***** Input data *****
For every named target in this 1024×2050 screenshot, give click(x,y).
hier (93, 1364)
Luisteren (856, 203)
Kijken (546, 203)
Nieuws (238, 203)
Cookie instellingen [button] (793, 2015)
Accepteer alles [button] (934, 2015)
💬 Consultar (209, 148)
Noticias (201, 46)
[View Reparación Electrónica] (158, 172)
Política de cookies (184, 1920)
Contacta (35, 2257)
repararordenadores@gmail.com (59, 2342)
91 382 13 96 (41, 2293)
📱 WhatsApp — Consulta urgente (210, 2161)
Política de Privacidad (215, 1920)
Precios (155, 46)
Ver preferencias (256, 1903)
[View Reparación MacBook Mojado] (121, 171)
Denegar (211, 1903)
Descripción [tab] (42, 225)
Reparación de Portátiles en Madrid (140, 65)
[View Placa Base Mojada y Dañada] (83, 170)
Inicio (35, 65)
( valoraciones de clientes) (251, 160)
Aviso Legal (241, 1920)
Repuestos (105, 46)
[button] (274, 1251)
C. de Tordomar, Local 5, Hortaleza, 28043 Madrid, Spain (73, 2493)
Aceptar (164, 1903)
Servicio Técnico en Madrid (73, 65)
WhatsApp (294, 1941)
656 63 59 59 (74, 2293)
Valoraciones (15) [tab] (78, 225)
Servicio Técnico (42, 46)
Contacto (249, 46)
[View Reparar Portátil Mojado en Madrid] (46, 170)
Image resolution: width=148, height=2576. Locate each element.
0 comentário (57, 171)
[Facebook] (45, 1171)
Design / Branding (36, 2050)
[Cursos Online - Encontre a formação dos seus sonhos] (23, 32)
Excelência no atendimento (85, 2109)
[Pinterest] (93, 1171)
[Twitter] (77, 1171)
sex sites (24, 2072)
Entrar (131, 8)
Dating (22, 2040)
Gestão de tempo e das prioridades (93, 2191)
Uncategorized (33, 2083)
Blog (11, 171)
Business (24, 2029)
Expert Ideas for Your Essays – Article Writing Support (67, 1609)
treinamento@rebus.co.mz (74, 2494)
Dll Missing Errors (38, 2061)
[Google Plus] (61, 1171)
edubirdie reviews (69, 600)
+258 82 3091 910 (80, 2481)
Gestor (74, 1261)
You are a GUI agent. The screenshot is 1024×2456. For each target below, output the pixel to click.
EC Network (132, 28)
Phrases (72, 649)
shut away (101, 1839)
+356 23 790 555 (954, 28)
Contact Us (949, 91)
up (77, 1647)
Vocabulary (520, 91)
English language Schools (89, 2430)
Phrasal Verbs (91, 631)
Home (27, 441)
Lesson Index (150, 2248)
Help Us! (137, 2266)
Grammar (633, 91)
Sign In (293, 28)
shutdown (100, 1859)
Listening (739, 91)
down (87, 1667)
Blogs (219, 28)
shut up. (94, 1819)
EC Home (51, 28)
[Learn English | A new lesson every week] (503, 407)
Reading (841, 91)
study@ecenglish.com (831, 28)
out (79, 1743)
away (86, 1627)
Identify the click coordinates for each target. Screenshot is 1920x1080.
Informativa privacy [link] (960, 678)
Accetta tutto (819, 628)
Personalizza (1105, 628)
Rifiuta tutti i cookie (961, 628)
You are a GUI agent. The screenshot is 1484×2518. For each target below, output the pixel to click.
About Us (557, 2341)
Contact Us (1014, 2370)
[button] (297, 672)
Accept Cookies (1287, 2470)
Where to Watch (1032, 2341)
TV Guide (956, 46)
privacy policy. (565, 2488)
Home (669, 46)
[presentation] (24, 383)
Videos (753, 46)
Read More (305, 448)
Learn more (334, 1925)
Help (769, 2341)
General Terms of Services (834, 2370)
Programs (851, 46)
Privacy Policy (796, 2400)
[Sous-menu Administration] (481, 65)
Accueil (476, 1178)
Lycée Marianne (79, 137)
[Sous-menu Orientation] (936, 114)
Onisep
*****
## What to work on
Filter on the word "every": copy each matching line from the entries above.

## Exercise answer
For every named target in this 1024×2050 screenshot, give click(x,y).
[Learn English | A new lesson every week] (503, 407)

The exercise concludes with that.